Chinese property developers issue domestic bonds

August 6, 2015 2:40 PM (UTC+8)

 

Things are looking up in China’s domestic bond market.

About a dozen Chinese property developers have issued domestic bonds in order to acquire cheaper funding than what can be obtained in the offshore bond market, ratings agency Standard & Poor’s said in a report on Thursday.

Domestic bonds offer many advantages, such as lower funding costs and zero risk from currency exchange, as bonds are denominated in yuan rather than the U.S. dollar.

Small and mid-sized developers prefer this method of funding, especially those with lower credit ratings, high funding costs, or limited access to banks and the offshore bond market, said S&P.  About 70 billion yuan worth of bonds have been issued this year

“Tapping the onshore bond market is positive overall on the developers’ credit profiles,” Standard & Poor’s credit analyst Christopher Yip told Chinese state news agency Xinhua.

With fears of rising interest rates in the US, Yip said as long as issuance costs stay low the domestic bond market will remain appealing.

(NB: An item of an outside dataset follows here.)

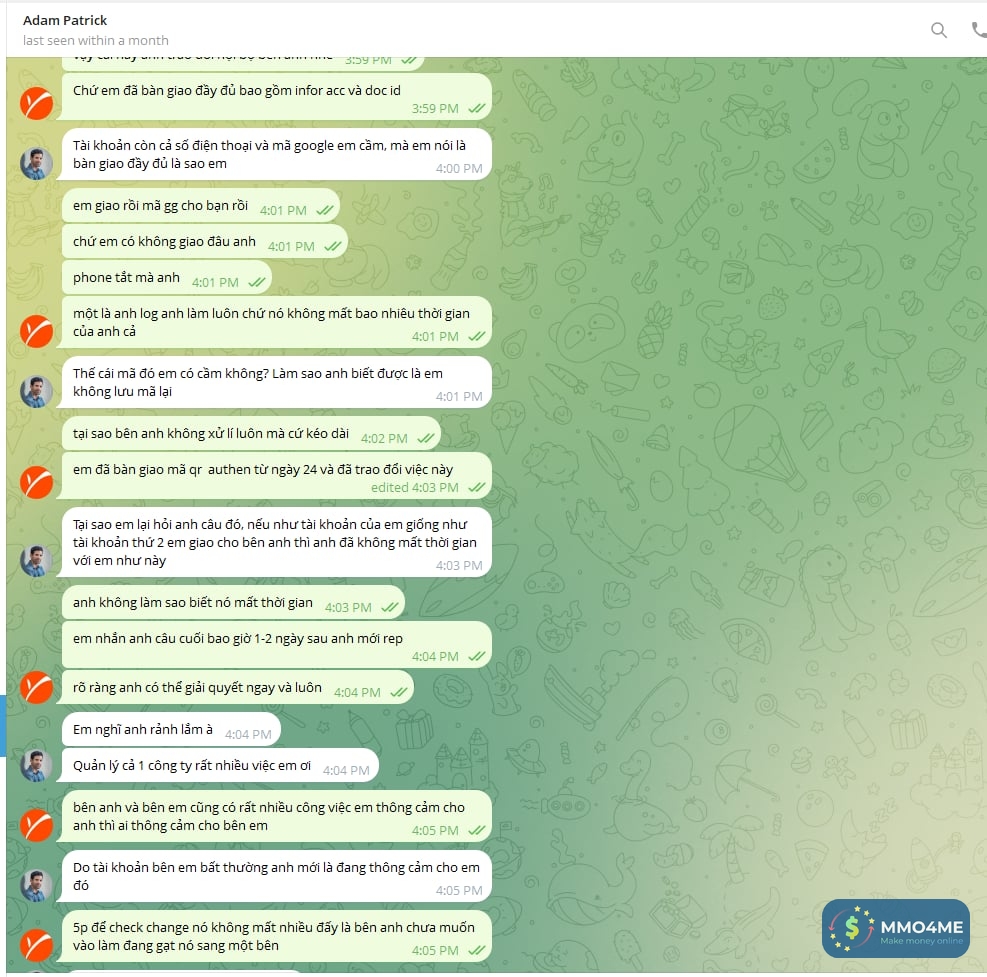Select the message 'rõ ràng anh có thể giải quyết ngay'

(238, 687)
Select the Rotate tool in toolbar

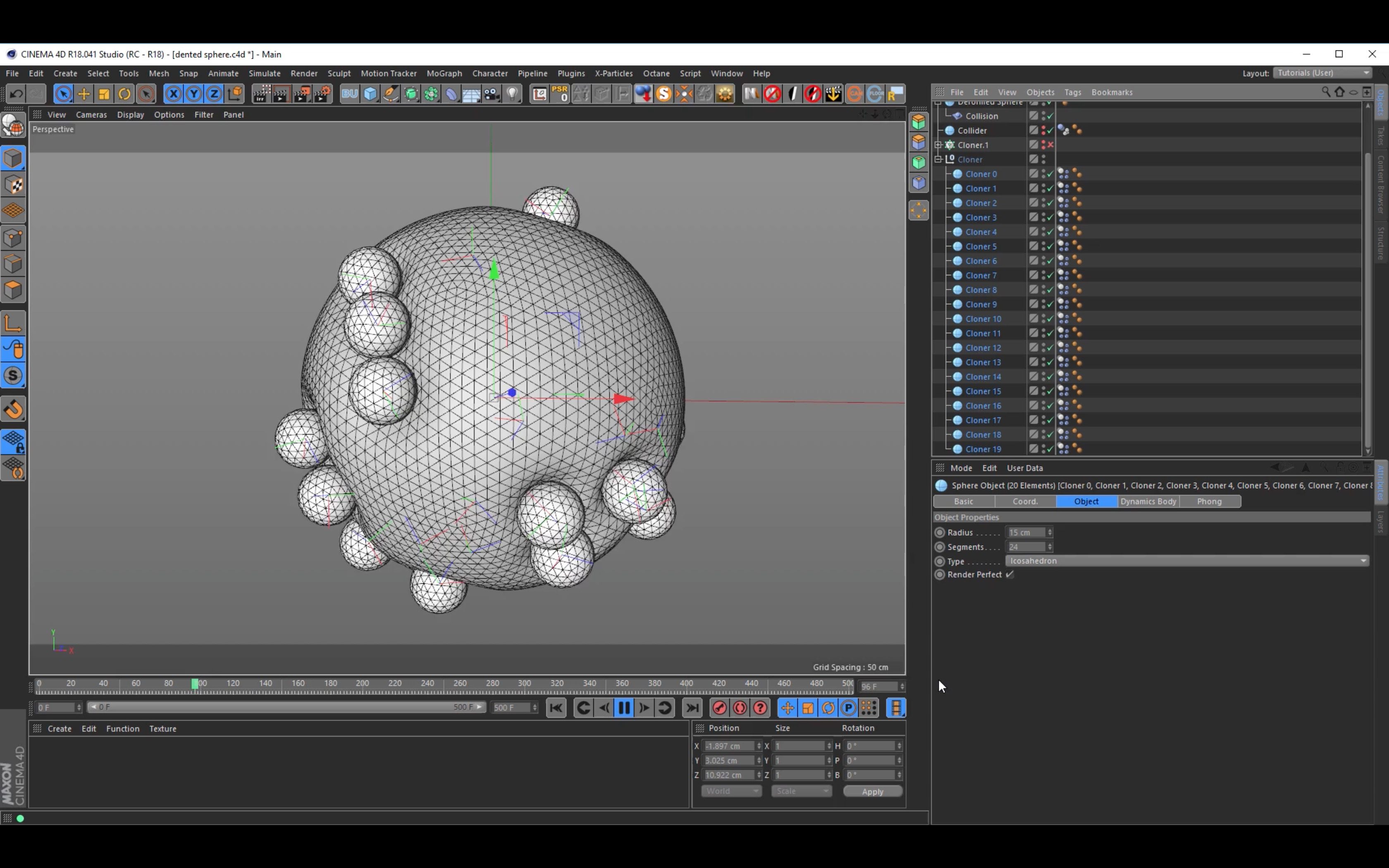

Though ranked as the world’s third largest bond market, China’s bond market is still underdeveloped in issuance structure and legal framework, Standard & Poor’s said.  In addition, companies rarely default on their bonds because the government and state-backed institutions typically rescue distressed issuers out of fear of risk contagion.

“Many investors continue to assume a high level of implicit support from the government, as shown in the narrower range of credit rating and pricing differentiation,” Yip told Xinhua.